**REQUIREMENTS:** Render the entries as a JSON list of strings with one string per line, starting with the first line and going on through the line that contains "The image size is (680, 321). pos(62,183)". Leave out blank lines and any pictures.

Entries on locating visible targets:

## Begin

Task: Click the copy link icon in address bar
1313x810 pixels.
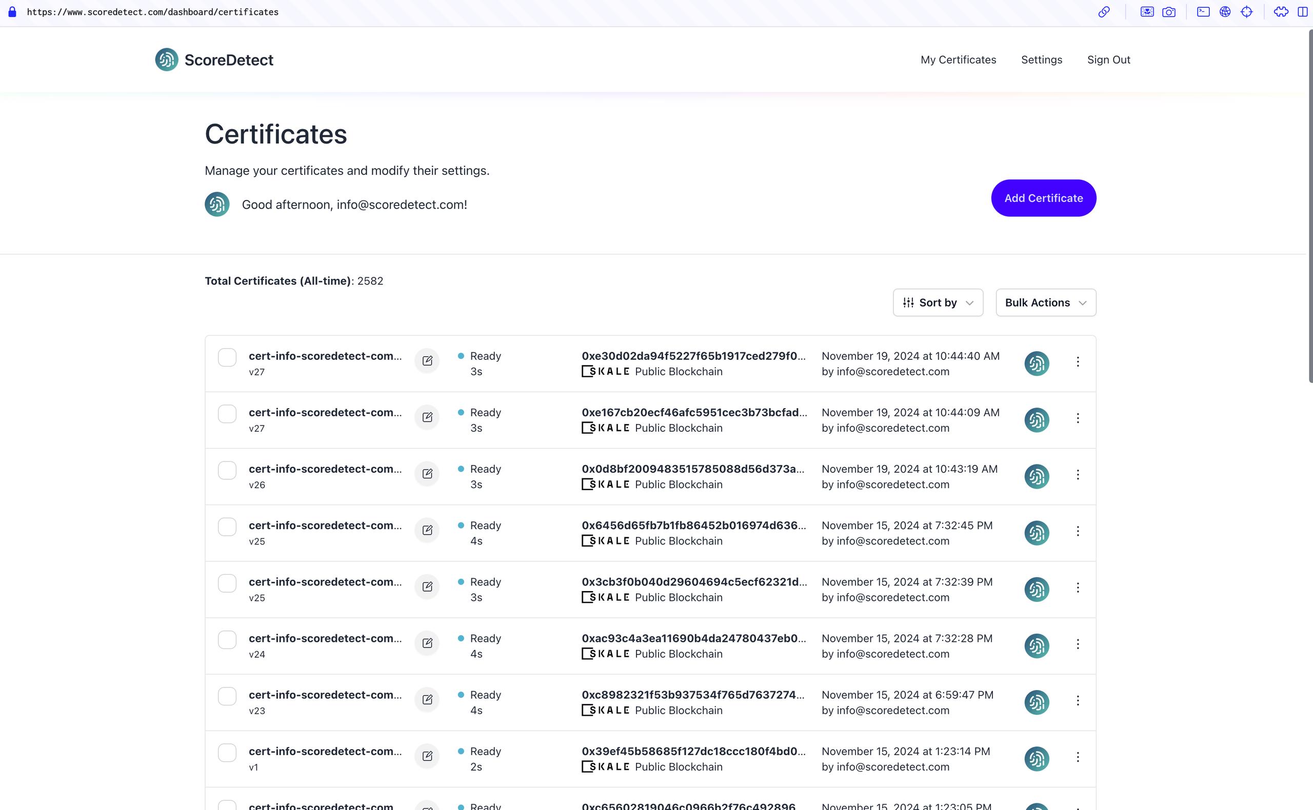Action: click(1103, 12)
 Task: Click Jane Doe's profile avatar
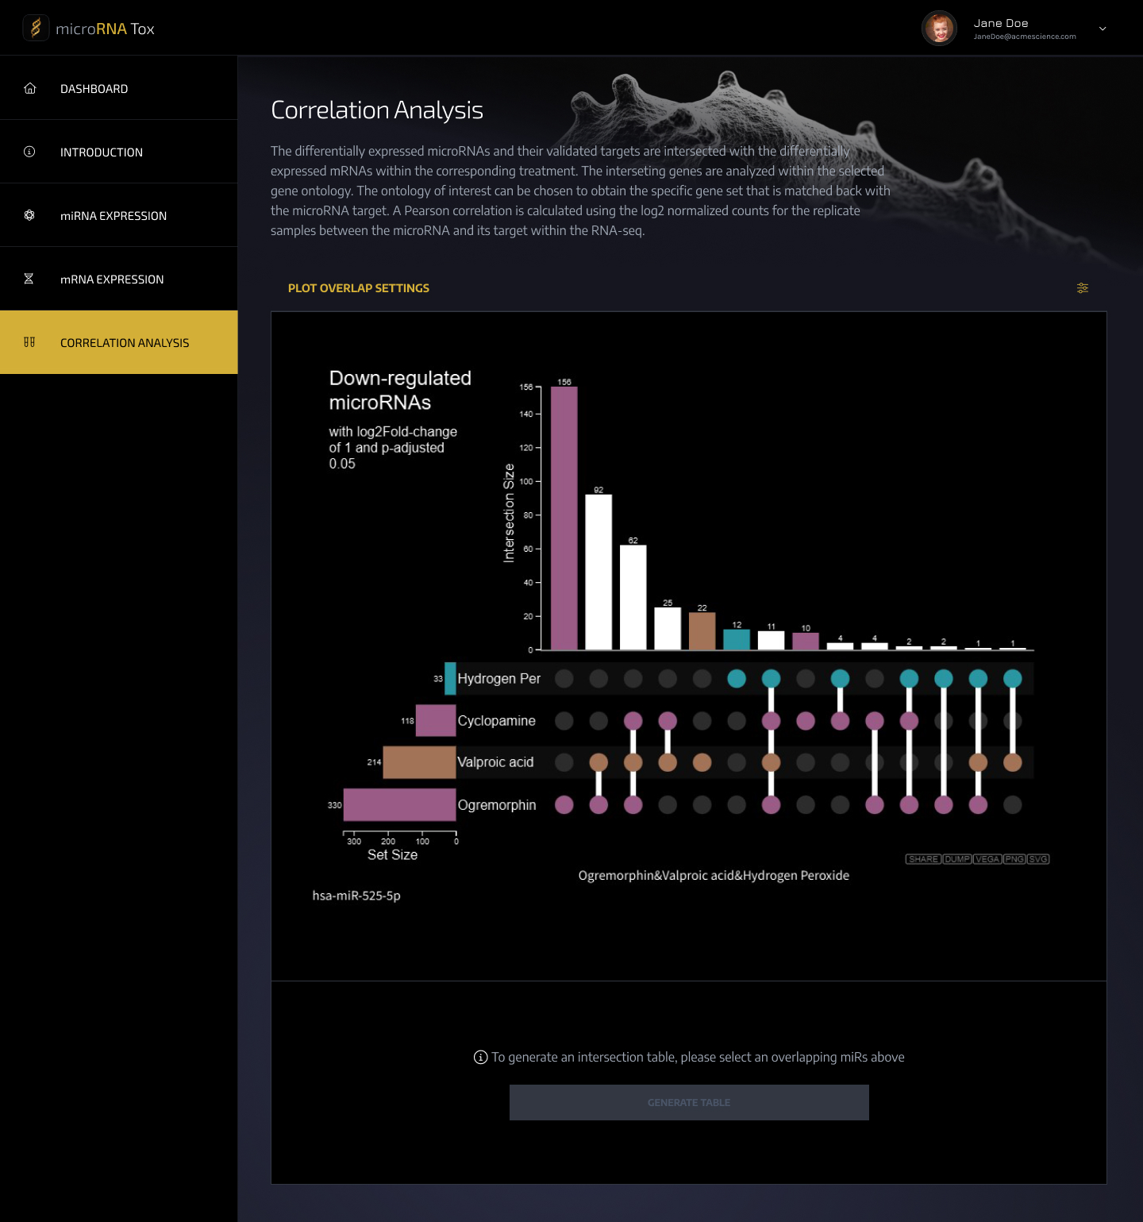pos(939,29)
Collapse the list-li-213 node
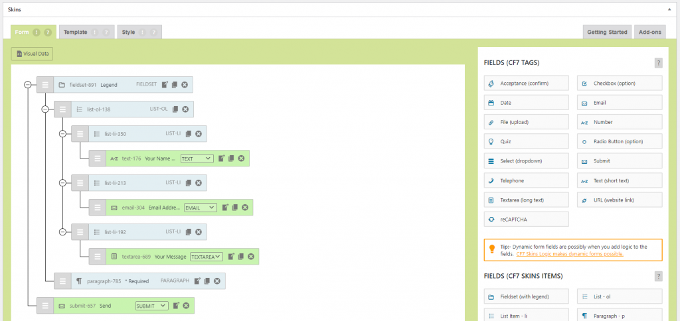The image size is (680, 321). pos(62,183)
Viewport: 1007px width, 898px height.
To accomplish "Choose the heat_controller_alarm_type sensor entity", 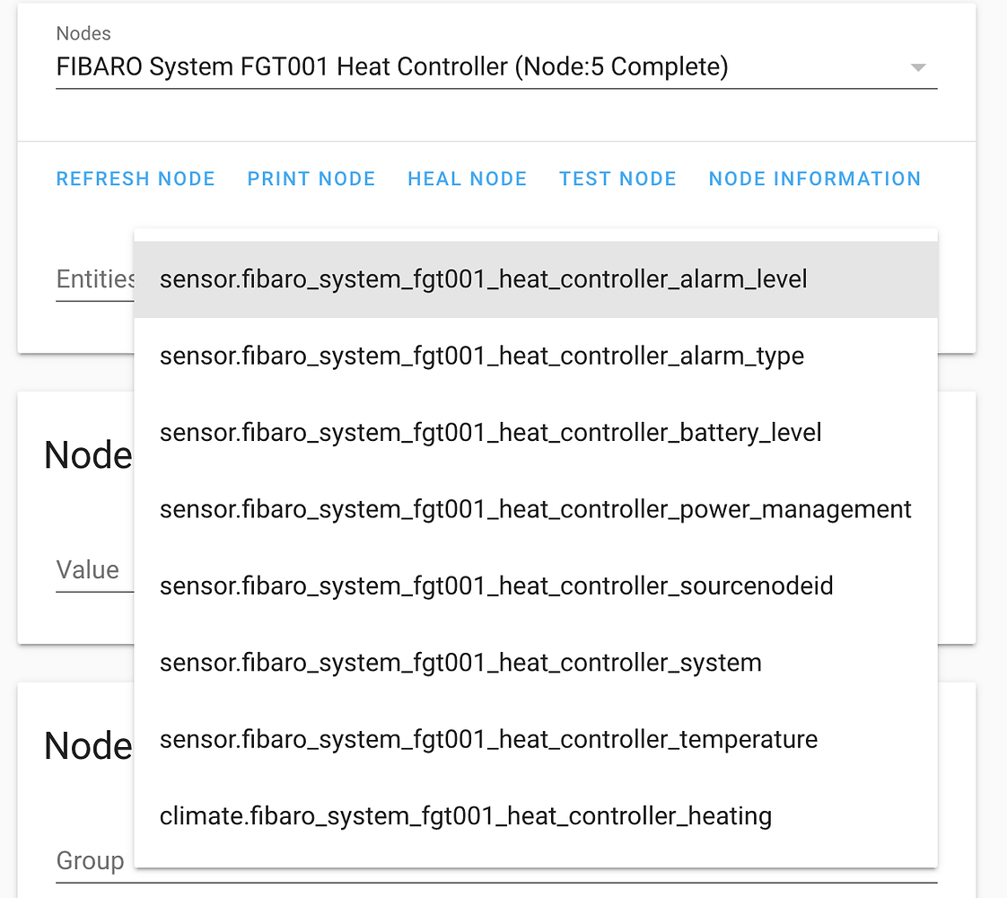I will pyautogui.click(x=481, y=356).
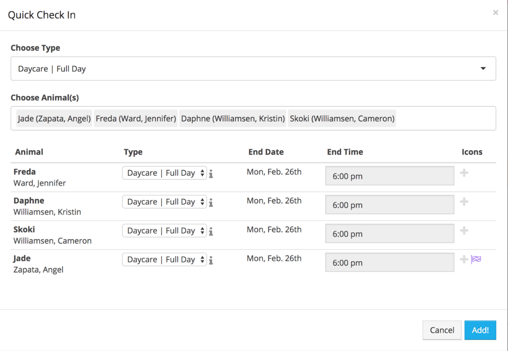Viewport: 508px width, 351px height.
Task: Click the info icon beside Daphne's type
Action: point(211,203)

## End

**THE COMPLETED TASK:**
[
  "Task: Click the copy link icon in address bar",
  "1313x810 pixels.",
  "Action: click(1103, 12)",
  " Task: Click Jane Doe's profile avatar",
  "pos(939,29)",
  "Collapse the list-li-213 node",
  "The image size is (680, 321). pos(62,183)"
]